WASHINGTON — Job growth soared ahead last month, and the unemployment rate fell as people who had been stuck at home because of January snow returned to work. The encouraging report is the most solid evidence yet that the economic recovery is gaining momentum as 2011 gets under way.
Employers added 192,000 jobs in February, the Labor Department said Friday. The number closely matched analysts' expectations, accelerating from a revised 63,000 jobs added in January. The unemployment rate edged down to 8.9 percent, from 9 percent.
It is perhaps the best all-around jobs report in three years. (Although the pace of job creation was faster for three months last spring, those numbers were inflated by temporary Census hiring.) Many analysts viewed the rapid decline in the unemployment rate in December and January as too good to be true, expecting the February number to inch back up to 9.1 percent. The further drop in the jobless rate was a sign that conditions could indeed be getting better for American workers.
Private employers may finally be gaining the confidence to start hiring. They added 222,000 jobs, partly offset by the loss of 30,000 government jobs. And the dip in unemployment showed that the steep drops in December and January were real and not statistical aberrations.
For the past several months, the unemployment report has given an uneven picture of the state of the U.S. economy. But the quicker pace of job gains now matches other measures of economic growth, such as surveys of businesses and weekly reports on unemployment insurance benefits.
"This is a solid report that contains a lot of good news and basically confirms where we thought we were in this economic recovery," said John Silvia, chief economist at Wells Fargo. "It's a very fair representation of where the economy is."
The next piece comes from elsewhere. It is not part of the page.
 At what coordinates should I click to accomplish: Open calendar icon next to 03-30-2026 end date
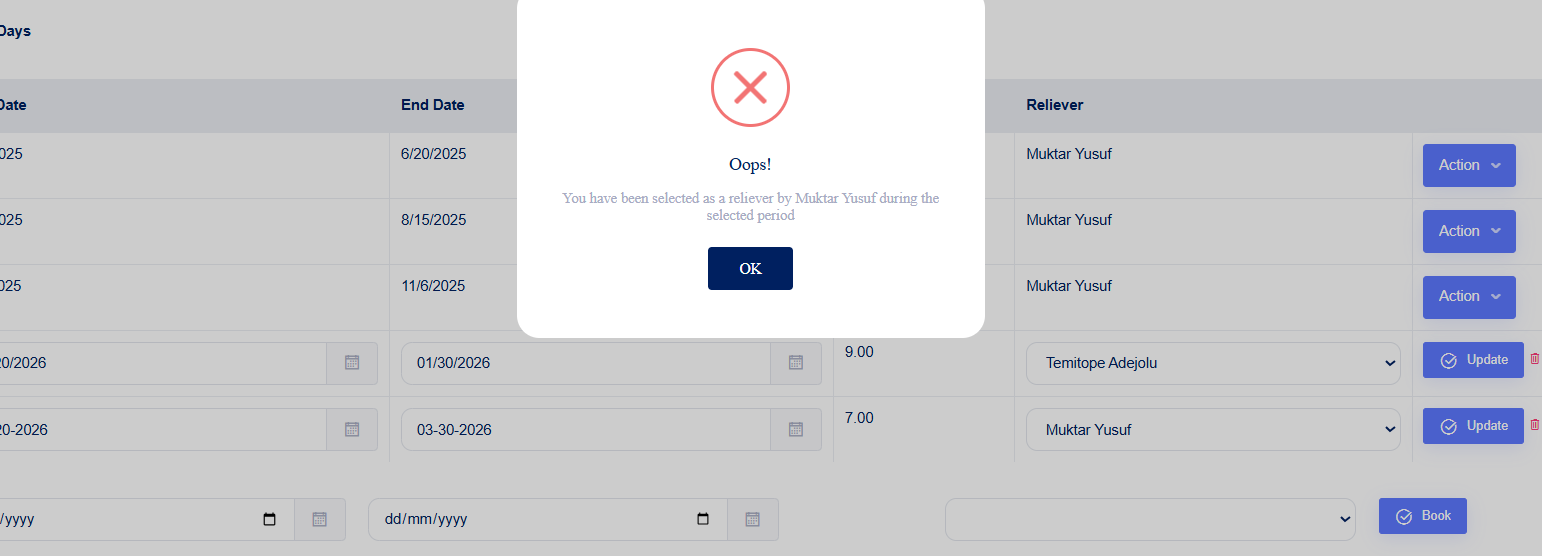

The report is not without caveats. Most notably, the January jobs numbers were held down by snowstorms across much of the country that kept people home. So, part of the February gains were likely a bounce-back effect of people returning to work as the ice melted.
And while employers created more than the 130,000 jobs needed to keep up with the population growth, the margin was small enough that it will still take years to put the 13.7 million still unemployed back to work.
Other data is also a reminder that the U.S. economy isn't out of the woods yet. The ultimate barometer of the job market — the ratio of employed workers to the total U.S. population — didn't budge, despite the stronger job creation. And the proportion of the unemployed who have been out of work for more than six months actually edged up.
Also, wages appear stagnant. The length of the average workweek was unchanged, at 34.2 hours, and average hourly earnings inched up a penny to $22.87.
But those negatives don't overwhelm a generally more positive tone found in the details of the monthly report. According to the survey on which the unemployment rate is based, 250,000 more people described themselves as employed, while 190,000 fewer counted themselves as wanting a job but unable to find one.
A broader measure of joblessness that captures people who are working part time but want full-time jobs and those who have given up looking for work out of frustration also fell, from 16.1 percent to 15.9 percent.
The unemployment rate fell most steeply among teenagers. For people ages 16 to 19, the rate dropped 1.8 percentage points to 23.9 percent. The rate edged down or held even among people of almost every racial and age group
The employment gains were broad-based, with every major sector except for retail adding positions. Manufacturers added 33,000 jobs; professional and business services firms added 47,000; and the health-care sector added 36,200. The long-suffering construction sector added 33,000 jobs.